I caught an encrypted TG today while out and about. TG 9031. It was active on the Gauley & Pax Sites. I see it's not in the DB but wonder if it's State Police?
73s
Chad
73s
Chad
Was this earlier today? If it was too bad for me since I was workingThat is a new one to me too and I'm sure that is state police.
Interesting info from the Moorefield Examiner newspaper about the questioning of the Hardy County emergency management honcho by a member of the county board at their last meeting.
The topic was SIRN. The message is...Don't expect Hardy County on SIRN any time soon if the county bureaucracy can find more ways to delay it.
The county got more than 100 handheld and mobile SIRN-capable radios three years ago, totally funded by DHS grants. They appears to have done absolutely nothing with them and the batteries may now no longer hold a charge. Later in the meeting, the EM guy said that the radios still needed to be programmed. And later still he said that personnel would have to be trained (20 at a time) on how to use the radios. And they'd need to be tied in to the county's 911 Center. And figure out how the radios would work with the current towers. And...and...and.
"With everyone able to talk with each other, the tower repeaters may get blocked," the EM guy said. "The state didn't consider the number of people using the system and it would create too much traffic." Neither the reporter nor the county commissioner seems to have challenged him on any of this.
He admitted "I guess I've not been moving on this as fast as I should have, but this is a busy office and we have a system that works really well." He promised to schedule training classes for the end of this month, with 20 persons per class.
Hampshire County, adjacent to Hardy and to the north, is using SIRN and my extensive listening indicates it is working well. And Hampshire and Hardy have a joint 911 operation. The Moorefield and Ridge and Romney towers are operational and appear to serve Hardy fairly well, although holes don't usually appear until a lot of units are deployed.

### SHORT PROBLEM 1
Reproduce the radio forum thread word for word, starting with "Hampshire County, adjacent" and going on through "units are deployed.".
### SHORT PROBLEM 2
According to the radio forum thread, how were the SIRN-capable radios that Hardy County received three years ago paid for?

### DATASET CONTENT
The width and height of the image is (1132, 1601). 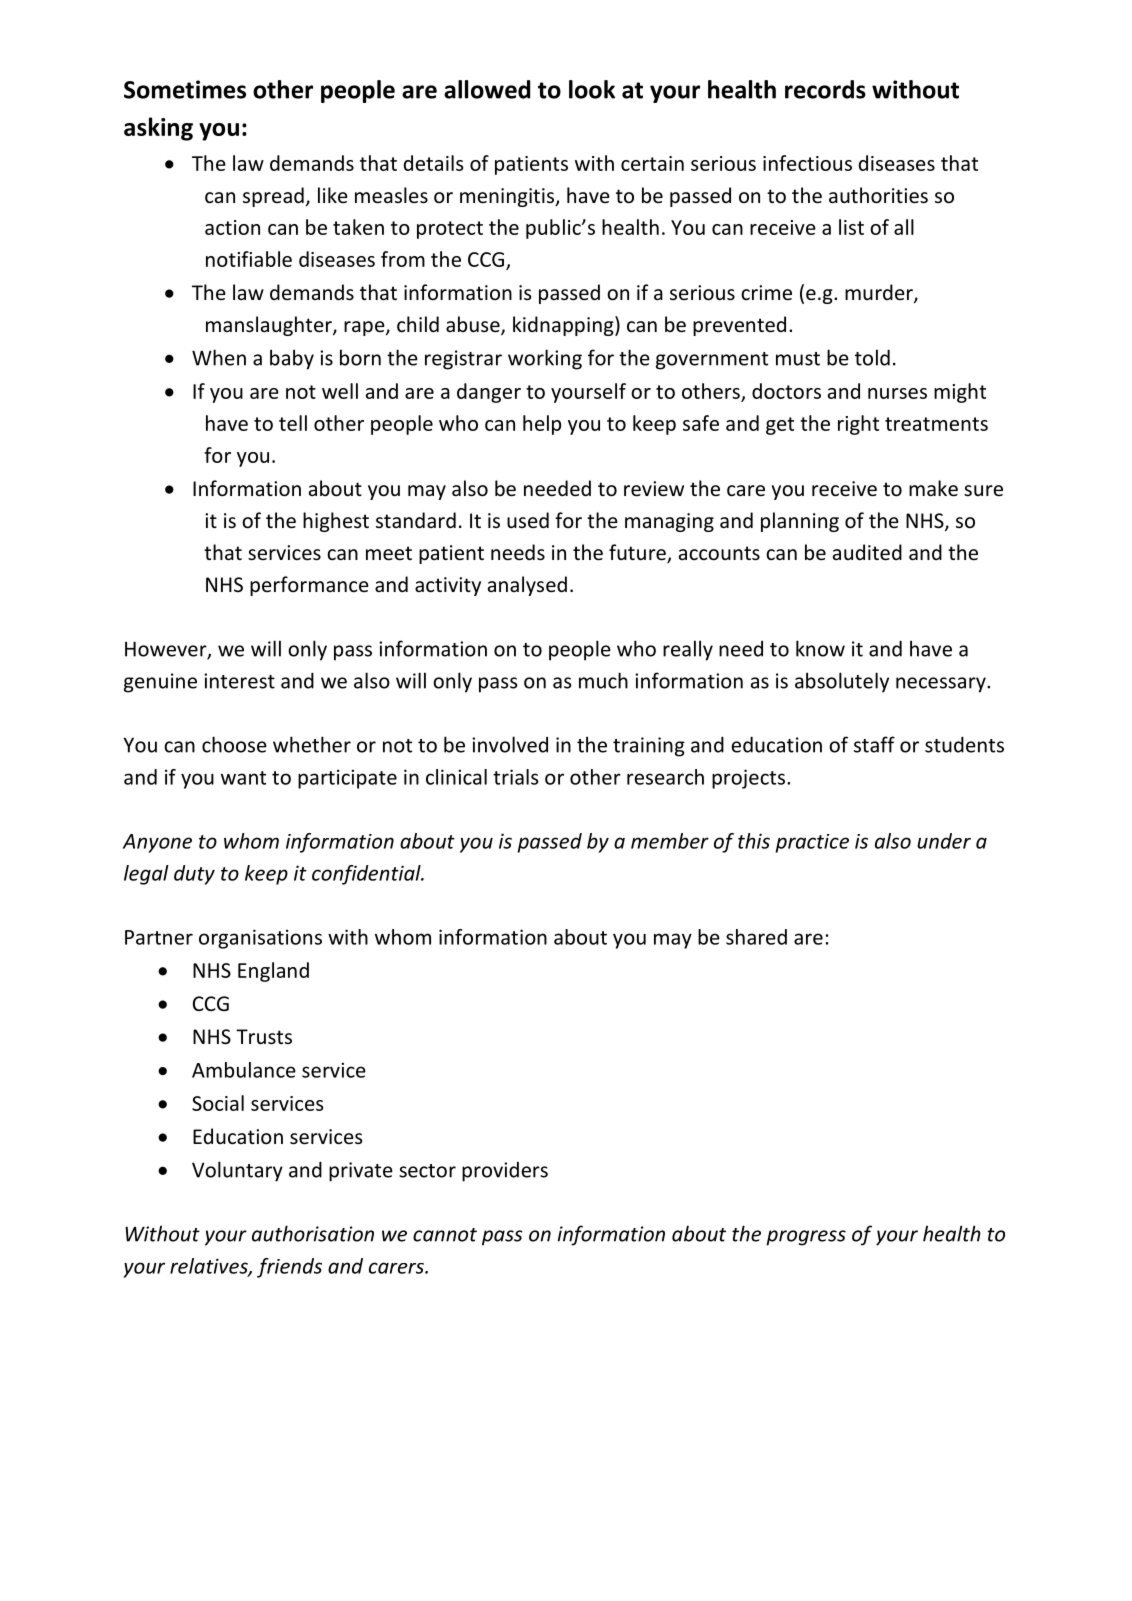 I want to click on look, so click(x=592, y=89).
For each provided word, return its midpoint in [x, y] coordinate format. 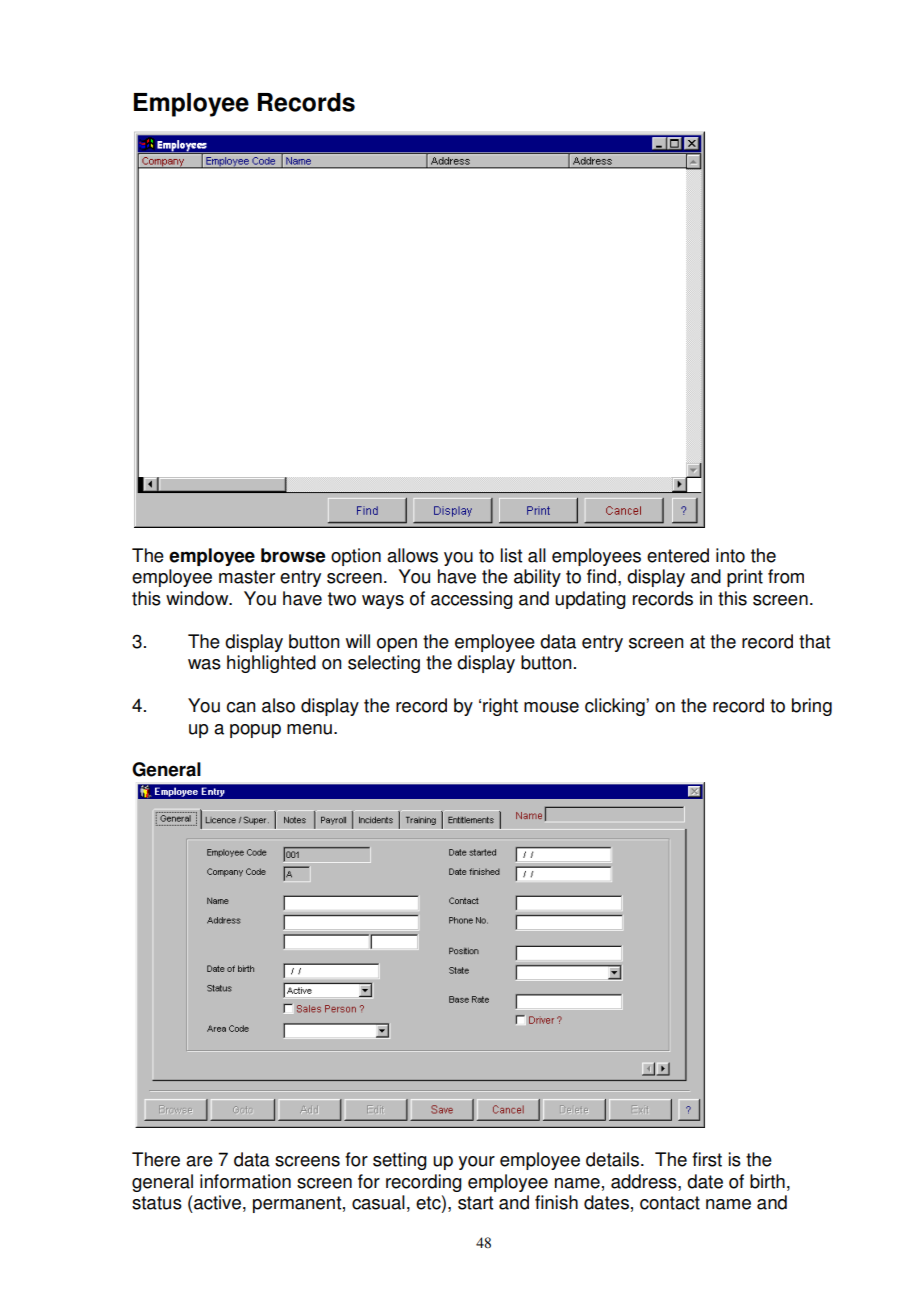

### EXERCISE OUTPUT 1
Hampshire County, adjacent to Hardy and to the north, is using SIRN and my extensive listening indicates it is working well. And Hampshire and Hardy have a joint 911 operation. The Moorefield and Ridge and Romney towers are operational and appear to serve Hardy fairly well, although holes don't usually appear until a lot of units are deployed.

### EXERCISE OUTPUT 2
They were totally funded by DHS grants.